• _Task details_:
Return, word for word, only the lines of the data below that lie between the line with "Classic Zalmi (79, 552)" and the line with "Home (399, 263)", those two lines included.

• _Available data_:
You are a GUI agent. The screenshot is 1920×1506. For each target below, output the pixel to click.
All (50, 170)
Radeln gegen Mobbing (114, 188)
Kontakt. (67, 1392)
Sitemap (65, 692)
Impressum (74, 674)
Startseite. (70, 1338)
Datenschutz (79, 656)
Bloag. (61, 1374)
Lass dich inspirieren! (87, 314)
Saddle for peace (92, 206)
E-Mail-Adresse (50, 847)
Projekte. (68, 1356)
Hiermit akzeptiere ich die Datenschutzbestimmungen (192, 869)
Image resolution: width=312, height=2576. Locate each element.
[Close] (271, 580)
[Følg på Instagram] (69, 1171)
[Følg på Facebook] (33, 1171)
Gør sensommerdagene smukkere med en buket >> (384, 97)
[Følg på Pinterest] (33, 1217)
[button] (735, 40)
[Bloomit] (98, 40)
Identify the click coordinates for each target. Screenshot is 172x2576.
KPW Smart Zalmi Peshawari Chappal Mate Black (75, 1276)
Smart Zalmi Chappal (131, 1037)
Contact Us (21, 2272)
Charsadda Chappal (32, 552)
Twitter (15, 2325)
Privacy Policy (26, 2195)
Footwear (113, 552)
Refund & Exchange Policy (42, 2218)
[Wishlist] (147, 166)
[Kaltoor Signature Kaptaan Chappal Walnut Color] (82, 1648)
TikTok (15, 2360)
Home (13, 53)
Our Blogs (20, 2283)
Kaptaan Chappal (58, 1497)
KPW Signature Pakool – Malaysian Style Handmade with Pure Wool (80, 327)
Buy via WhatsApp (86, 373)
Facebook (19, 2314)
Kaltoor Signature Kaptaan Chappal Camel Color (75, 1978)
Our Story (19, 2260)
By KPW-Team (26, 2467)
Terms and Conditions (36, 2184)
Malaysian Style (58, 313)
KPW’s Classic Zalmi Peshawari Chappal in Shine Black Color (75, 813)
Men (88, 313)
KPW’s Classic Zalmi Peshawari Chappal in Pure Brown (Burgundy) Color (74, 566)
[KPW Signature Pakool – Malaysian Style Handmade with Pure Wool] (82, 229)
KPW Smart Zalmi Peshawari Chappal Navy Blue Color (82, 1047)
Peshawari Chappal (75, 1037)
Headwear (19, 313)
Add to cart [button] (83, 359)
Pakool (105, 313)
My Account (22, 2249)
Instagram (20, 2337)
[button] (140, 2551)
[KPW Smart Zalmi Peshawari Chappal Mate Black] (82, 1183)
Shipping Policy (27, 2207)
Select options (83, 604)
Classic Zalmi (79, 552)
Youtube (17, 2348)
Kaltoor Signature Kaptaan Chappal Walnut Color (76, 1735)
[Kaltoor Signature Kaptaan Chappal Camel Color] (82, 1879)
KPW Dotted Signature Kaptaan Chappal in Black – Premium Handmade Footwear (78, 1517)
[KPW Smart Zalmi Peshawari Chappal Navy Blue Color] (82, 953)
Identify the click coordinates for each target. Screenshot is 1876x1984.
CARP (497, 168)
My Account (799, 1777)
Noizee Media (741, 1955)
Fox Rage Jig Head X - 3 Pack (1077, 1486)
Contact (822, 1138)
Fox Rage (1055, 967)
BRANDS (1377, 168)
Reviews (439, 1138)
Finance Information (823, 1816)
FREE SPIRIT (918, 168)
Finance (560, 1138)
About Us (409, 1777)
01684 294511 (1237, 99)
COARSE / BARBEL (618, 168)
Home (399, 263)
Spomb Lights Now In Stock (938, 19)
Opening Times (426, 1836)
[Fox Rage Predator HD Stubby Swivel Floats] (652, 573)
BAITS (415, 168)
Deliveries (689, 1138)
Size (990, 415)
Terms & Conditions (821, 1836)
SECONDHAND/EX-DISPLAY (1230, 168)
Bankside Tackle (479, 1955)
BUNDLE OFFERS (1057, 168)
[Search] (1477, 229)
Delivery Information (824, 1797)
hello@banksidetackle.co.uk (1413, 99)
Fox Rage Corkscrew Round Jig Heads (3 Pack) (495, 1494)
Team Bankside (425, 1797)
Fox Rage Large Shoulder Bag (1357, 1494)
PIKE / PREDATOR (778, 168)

• _Written solution_:
Classic Zalmi (79, 552)
Youtube (17, 2348)
Kaltoor Signature Kaptaan Chappal Walnut Color (76, 1735)
[Kaltoor Signature Kaptaan Chappal Camel Color] (82, 1879)
KPW Dotted Signature Kaptaan Chappal in Black – Premium Handmade Footwear (78, 1517)
[KPW Smart Zalmi Peshawari Chappal Navy Blue Color] (82, 953)
Identify the click coordinates for each target. Screenshot is 1876x1984.
CARP (497, 168)
My Account (799, 1777)
Noizee Media (741, 1955)
Fox Rage Jig Head X - 3 Pack (1077, 1486)
Contact (822, 1138)
Fox Rage (1055, 967)
BRANDS (1377, 168)
Reviews (439, 1138)
Finance Information (823, 1816)
FREE SPIRIT (918, 168)
Finance (560, 1138)
About Us (409, 1777)
01684 294511 (1237, 99)
COARSE / BARBEL (618, 168)
Home (399, 263)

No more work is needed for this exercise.